Would you please copy exactly the line with "This screenshot has height=507, width=964." and all lines that follow it in the data below, through the last one?

[[ Available records open ]]

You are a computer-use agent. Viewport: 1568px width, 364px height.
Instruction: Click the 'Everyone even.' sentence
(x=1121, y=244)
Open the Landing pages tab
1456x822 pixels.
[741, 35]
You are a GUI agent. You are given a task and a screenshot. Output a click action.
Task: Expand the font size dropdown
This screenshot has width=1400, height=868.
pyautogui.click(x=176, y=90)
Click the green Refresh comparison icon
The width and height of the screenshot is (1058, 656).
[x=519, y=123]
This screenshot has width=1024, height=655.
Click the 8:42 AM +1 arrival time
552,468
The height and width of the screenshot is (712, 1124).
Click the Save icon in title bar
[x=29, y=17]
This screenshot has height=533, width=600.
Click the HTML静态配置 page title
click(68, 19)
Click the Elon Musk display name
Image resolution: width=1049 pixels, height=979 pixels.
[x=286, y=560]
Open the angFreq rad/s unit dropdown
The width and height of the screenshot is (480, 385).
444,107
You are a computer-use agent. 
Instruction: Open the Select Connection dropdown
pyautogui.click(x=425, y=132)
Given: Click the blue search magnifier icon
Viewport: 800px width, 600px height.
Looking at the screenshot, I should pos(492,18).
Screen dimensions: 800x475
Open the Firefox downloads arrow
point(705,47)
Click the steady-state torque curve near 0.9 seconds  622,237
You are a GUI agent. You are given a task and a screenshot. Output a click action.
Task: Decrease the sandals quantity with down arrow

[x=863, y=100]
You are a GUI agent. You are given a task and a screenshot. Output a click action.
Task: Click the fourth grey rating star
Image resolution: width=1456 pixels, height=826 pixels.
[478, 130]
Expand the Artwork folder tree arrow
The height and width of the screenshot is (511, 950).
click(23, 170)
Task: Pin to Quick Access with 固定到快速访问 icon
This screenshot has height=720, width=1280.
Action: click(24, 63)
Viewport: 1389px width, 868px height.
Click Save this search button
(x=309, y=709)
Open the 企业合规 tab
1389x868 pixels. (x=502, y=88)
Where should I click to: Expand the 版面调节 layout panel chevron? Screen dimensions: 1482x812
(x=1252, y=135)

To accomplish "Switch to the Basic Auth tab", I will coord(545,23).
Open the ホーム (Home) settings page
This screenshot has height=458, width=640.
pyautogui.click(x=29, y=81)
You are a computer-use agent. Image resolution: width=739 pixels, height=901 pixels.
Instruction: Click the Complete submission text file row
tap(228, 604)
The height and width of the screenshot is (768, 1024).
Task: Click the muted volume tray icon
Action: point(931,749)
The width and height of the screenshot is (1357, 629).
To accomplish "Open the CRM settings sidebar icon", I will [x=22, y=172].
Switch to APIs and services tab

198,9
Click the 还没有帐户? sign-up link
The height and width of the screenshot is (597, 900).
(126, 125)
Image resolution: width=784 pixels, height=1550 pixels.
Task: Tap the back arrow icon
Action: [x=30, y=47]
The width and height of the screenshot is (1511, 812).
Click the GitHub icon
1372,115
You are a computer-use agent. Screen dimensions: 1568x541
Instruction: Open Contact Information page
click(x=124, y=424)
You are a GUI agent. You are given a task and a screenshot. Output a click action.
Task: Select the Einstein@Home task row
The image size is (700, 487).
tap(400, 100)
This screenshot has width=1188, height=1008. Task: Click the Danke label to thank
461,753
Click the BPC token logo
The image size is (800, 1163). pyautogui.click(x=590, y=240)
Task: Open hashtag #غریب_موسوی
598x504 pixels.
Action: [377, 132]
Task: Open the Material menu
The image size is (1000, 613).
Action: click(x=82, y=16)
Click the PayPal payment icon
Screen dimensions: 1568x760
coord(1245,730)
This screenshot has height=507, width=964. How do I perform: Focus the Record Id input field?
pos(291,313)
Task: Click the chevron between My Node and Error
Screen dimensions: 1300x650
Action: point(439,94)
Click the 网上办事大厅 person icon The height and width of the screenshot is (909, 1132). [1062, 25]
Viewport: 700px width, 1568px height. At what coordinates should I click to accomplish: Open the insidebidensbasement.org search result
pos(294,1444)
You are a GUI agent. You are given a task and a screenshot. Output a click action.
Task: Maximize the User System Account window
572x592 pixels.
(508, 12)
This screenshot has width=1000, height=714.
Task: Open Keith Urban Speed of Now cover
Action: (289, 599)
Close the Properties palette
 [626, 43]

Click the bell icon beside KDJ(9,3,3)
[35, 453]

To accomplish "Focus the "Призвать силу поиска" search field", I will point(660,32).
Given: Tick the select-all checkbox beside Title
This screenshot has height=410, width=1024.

[[ Available records closed ]]

Reply:
This screenshot has height=507, width=964. How do I perform: Focus the Record Id input field?
pos(291,313)
Task: Click the chevron between My Node and Error
Screen dimensions: 1300x650
Action: point(439,94)
Click the 网上办事大厅 person icon The height and width of the screenshot is (909, 1132). [1062, 25]
Viewport: 700px width, 1568px height. At what coordinates should I click to accomplish: Open the insidebidensbasement.org search result
pos(294,1444)
You are a GUI agent. You are given a task and a screenshot. Output a click action.
Task: Maximize the User System Account window
572x592 pixels.
(508, 12)
This screenshot has width=1000, height=714.
Task: Open Keith Urban Speed of Now cover
Action: (289, 599)
Close the Properties palette
 [626, 43]

Click the bell icon beside KDJ(9,3,3)
[35, 453]

To accomplish "Focus the "Призвать силу поиска" search field", I will point(660,32).
Given: Tick the select-all checkbox beside Title
This screenshot has height=410, width=1024.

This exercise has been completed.